Collected data entries:
________________________
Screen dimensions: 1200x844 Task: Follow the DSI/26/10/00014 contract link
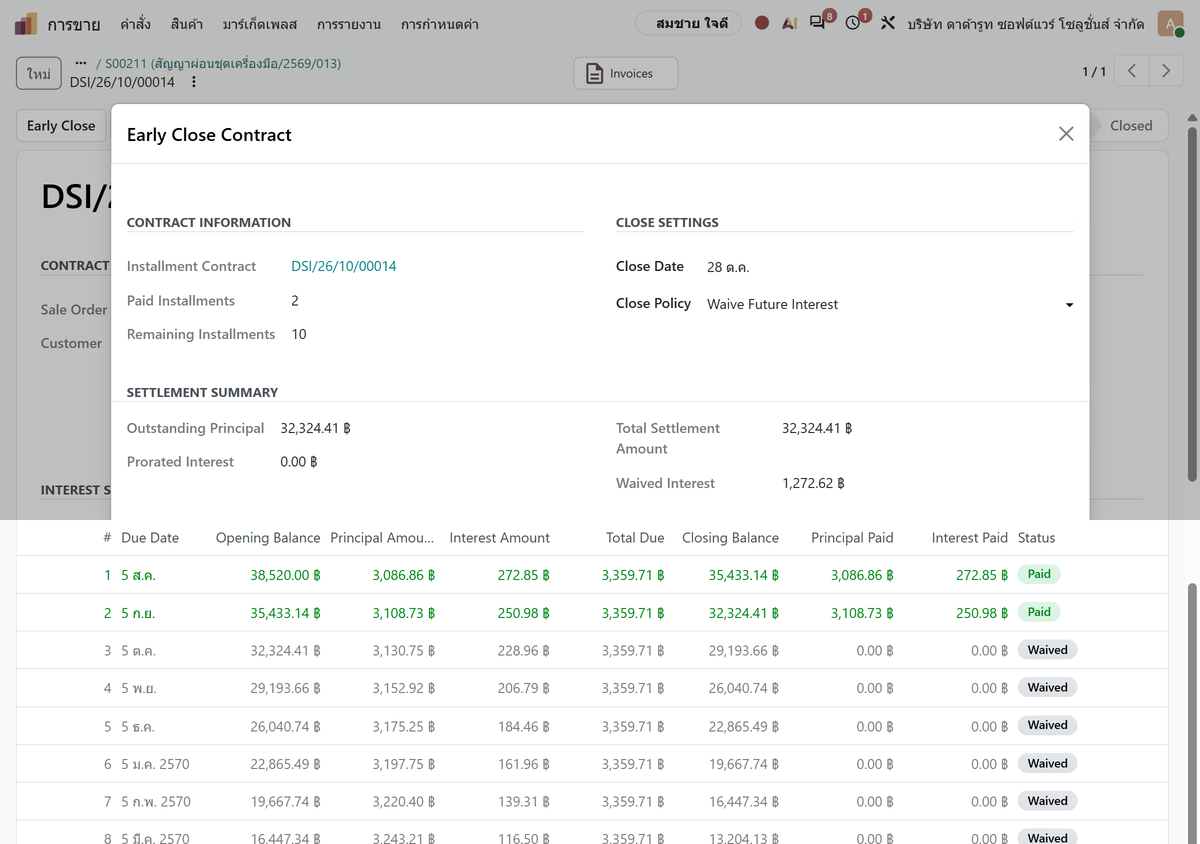pos(344,266)
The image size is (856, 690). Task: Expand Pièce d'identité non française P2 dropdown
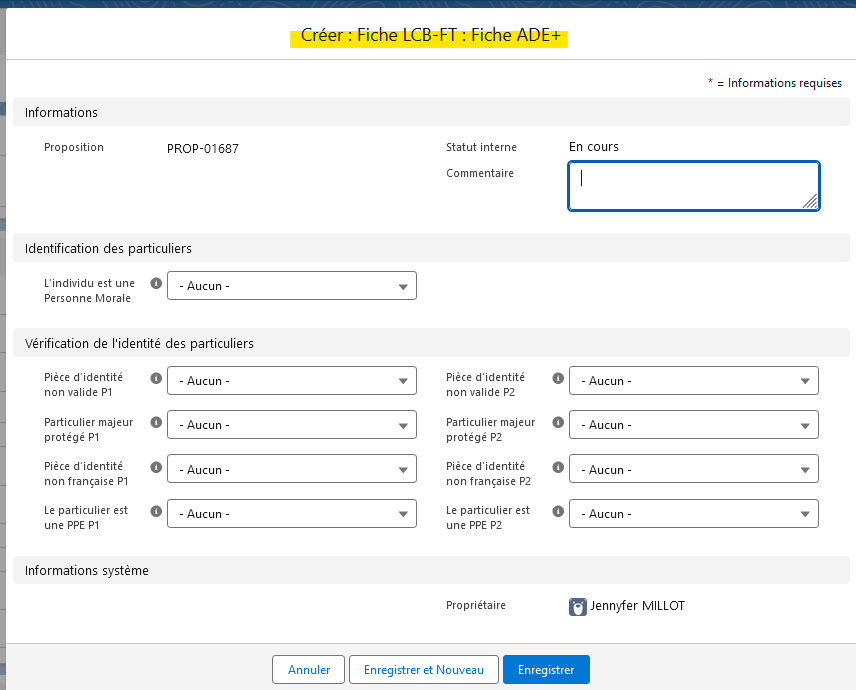(x=693, y=469)
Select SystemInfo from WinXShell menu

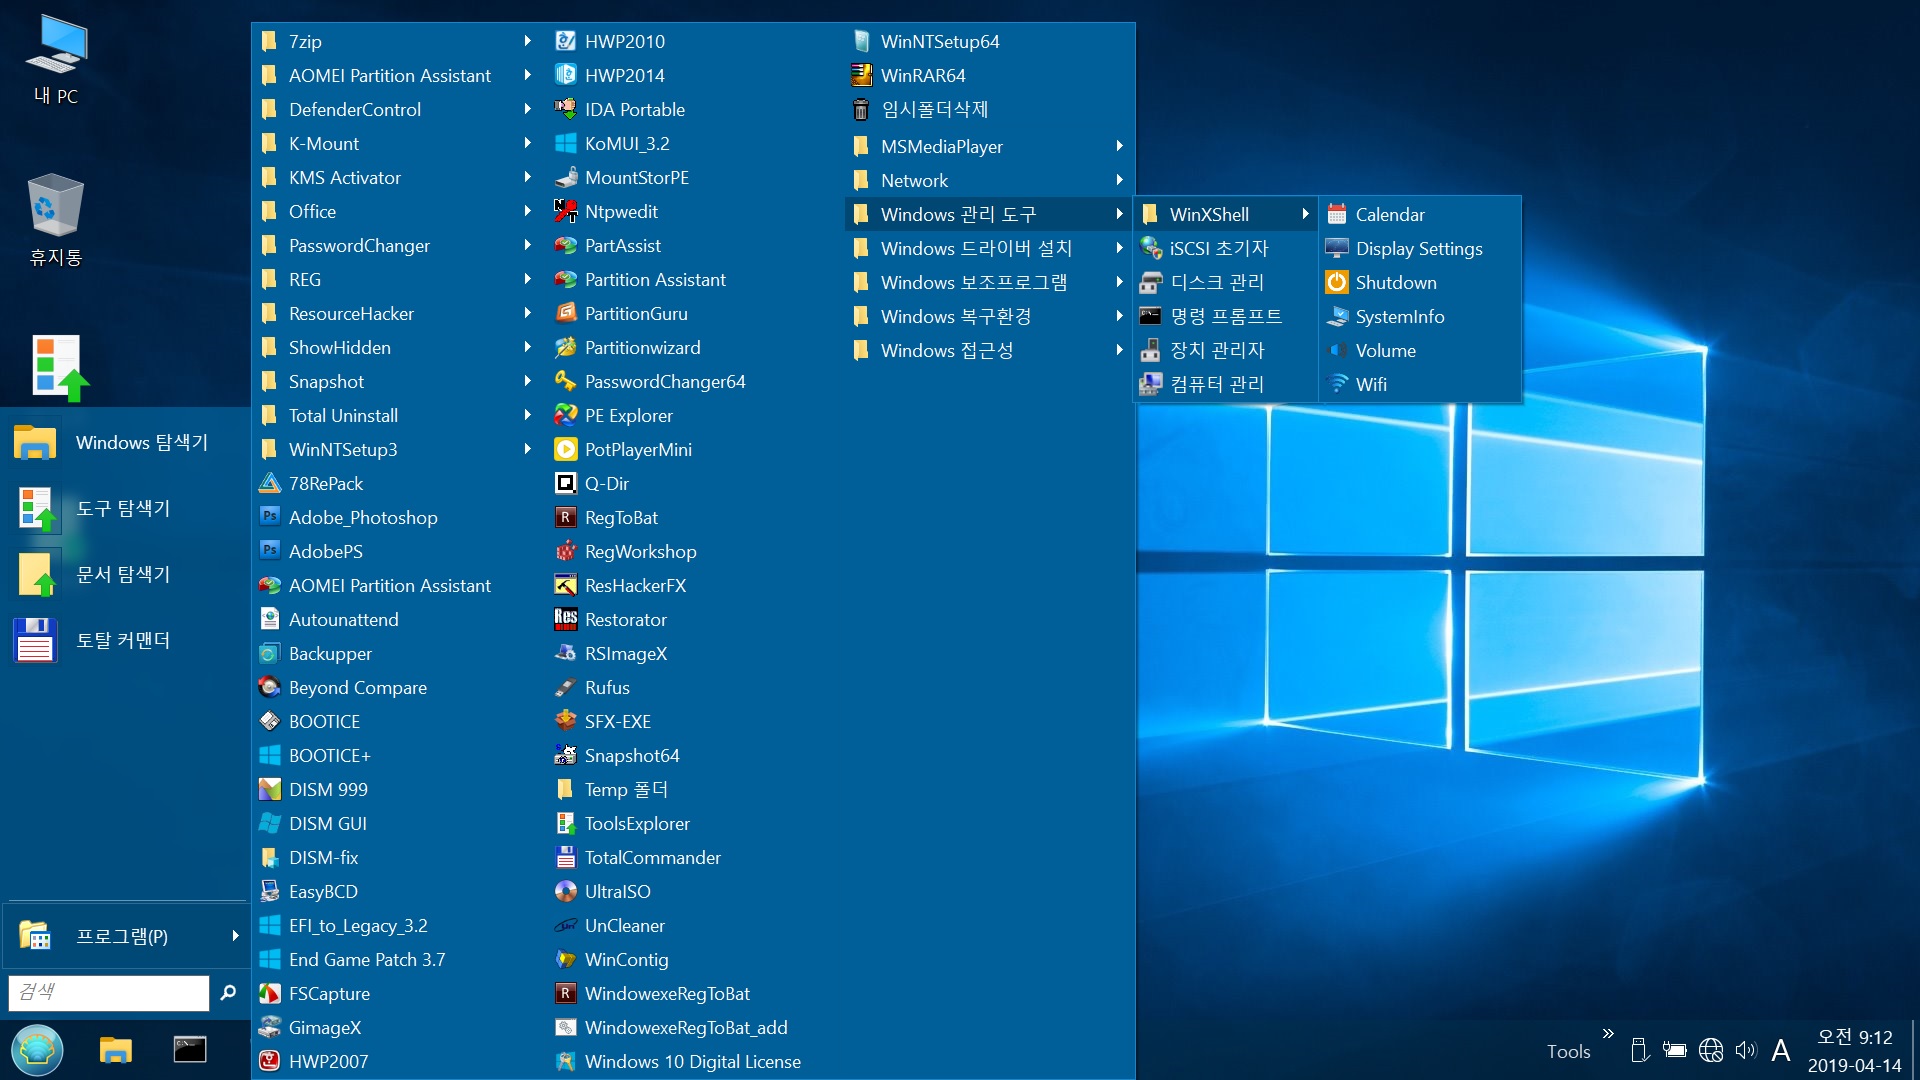(1400, 316)
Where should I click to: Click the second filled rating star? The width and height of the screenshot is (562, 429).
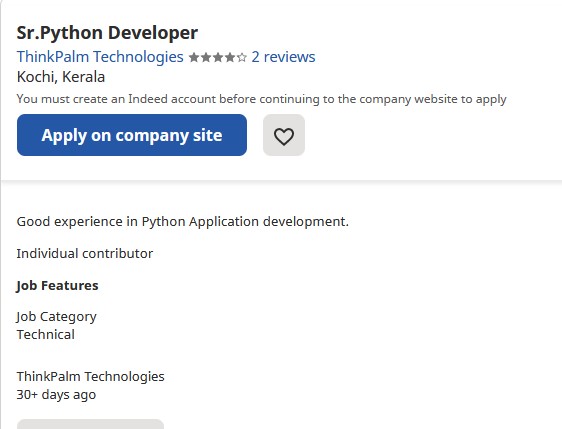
________________________
-- REQUIRED ACTION --
Retype the data word for word, please, and keep the images out.

-- RESULT OF THE EXERCISE --
Screen dimensions: 1200x844 Task: Follow the DSI/26/10/00014 contract link
pos(344,266)
The image size is (856, 690). Task: Expand Pièce d'identité non française P2 dropdown
(x=693, y=469)
Select SystemInfo from WinXShell menu

(1400, 316)
Where should I click to: Click the second filled rating star? The width and height of the screenshot is (562, 429).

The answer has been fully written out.